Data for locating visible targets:
※ ※ ※

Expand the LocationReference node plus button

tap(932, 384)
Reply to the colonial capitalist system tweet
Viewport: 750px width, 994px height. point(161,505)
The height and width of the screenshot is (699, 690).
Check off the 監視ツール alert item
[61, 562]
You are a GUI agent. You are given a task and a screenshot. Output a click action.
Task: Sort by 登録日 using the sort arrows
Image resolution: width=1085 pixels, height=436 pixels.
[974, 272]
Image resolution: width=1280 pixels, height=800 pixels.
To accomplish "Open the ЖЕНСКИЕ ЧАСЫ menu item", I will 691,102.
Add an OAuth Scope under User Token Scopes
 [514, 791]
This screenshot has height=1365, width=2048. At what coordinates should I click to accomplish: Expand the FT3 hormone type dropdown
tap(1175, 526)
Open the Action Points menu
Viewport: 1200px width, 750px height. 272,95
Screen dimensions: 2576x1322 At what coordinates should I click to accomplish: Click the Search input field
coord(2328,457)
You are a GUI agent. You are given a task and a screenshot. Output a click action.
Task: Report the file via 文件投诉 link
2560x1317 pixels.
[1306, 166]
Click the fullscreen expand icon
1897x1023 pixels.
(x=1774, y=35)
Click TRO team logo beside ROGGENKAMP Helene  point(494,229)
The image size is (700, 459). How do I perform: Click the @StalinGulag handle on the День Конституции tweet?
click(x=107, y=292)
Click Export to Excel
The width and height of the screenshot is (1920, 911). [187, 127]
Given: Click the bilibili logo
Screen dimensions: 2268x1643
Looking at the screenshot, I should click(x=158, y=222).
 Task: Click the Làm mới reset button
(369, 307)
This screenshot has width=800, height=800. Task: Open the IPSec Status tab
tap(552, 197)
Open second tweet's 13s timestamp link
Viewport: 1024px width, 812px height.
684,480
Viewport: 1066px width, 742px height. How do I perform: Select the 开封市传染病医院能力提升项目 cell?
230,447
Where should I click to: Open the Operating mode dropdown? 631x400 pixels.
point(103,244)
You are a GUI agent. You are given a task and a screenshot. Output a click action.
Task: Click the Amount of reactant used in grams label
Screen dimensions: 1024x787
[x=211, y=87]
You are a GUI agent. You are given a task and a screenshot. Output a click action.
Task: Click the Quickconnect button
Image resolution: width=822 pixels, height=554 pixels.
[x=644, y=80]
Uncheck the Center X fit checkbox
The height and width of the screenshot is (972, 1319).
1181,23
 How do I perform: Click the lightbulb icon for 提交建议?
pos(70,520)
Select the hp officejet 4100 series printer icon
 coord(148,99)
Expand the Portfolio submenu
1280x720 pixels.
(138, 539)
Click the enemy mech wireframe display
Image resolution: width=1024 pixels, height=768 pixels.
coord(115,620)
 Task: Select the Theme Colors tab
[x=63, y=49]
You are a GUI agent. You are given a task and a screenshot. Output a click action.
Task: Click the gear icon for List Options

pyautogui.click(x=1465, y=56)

※ ※ ※

To do
Copy all of the records above verbatim, keeping every line unchanged.

Response below
Expand the LocationReference node plus button

tap(932, 384)
Reply to the colonial capitalist system tweet
Viewport: 750px width, 994px height. point(161,505)
The height and width of the screenshot is (699, 690).
Check off the 監視ツール alert item
[61, 562]
You are a GUI agent. You are given a task and a screenshot. Output a click action.
Task: Sort by 登録日 using the sort arrows
Image resolution: width=1085 pixels, height=436 pixels.
[974, 272]
Image resolution: width=1280 pixels, height=800 pixels.
To accomplish "Open the ЖЕНСКИЕ ЧАСЫ menu item", I will 691,102.
Add an OAuth Scope under User Token Scopes
 [514, 791]
This screenshot has height=1365, width=2048. At what coordinates should I click to accomplish: Expand the FT3 hormone type dropdown
tap(1175, 526)
Open the Action Points menu
Viewport: 1200px width, 750px height. 272,95
Screen dimensions: 2576x1322 At what coordinates should I click to accomplish: Click the Search input field
coord(2328,457)
You are a GUI agent. You are given a task and a screenshot. Output a click action.
Task: Report the file via 文件投诉 link
2560x1317 pixels.
[1306, 166]
Click the fullscreen expand icon
1897x1023 pixels.
(x=1774, y=35)
Click TRO team logo beside ROGGENKAMP Helene  point(494,229)
The image size is (700, 459). How do I perform: Click the @StalinGulag handle on the День Конституции tweet?
click(x=107, y=292)
Click Export to Excel
The width and height of the screenshot is (1920, 911). [187, 127]
Given: Click the bilibili logo
Screen dimensions: 2268x1643
Looking at the screenshot, I should click(x=158, y=222).
 Task: Click the Làm mới reset button
(369, 307)
This screenshot has width=800, height=800. Task: Open the IPSec Status tab
tap(552, 197)
Open second tweet's 13s timestamp link
Viewport: 1024px width, 812px height.
684,480
Viewport: 1066px width, 742px height. How do I perform: Select the 开封市传染病医院能力提升项目 cell?
230,447
Where should I click to: Open the Operating mode dropdown? 631x400 pixels.
point(103,244)
You are a GUI agent. You are given a task and a screenshot. Output a click action.
Task: Click the Amount of reactant used in grams label
Screen dimensions: 1024x787
[x=211, y=87]
You are a GUI agent. You are given a task and a screenshot. Output a click action.
Task: Click the Quickconnect button
Image resolution: width=822 pixels, height=554 pixels.
[x=644, y=80]
Uncheck the Center X fit checkbox
The height and width of the screenshot is (972, 1319).
1181,23
 How do I perform: Click the lightbulb icon for 提交建议?
pos(70,520)
Select the hp officejet 4100 series printer icon
 coord(148,99)
Expand the Portfolio submenu
1280x720 pixels.
(138, 539)
Click the enemy mech wireframe display
Image resolution: width=1024 pixels, height=768 pixels.
coord(115,620)
 Task: Select the Theme Colors tab
[x=63, y=49]
You are a GUI agent. You are given a task and a screenshot. Output a click action.
Task: Click the gear icon for List Options

pyautogui.click(x=1465, y=56)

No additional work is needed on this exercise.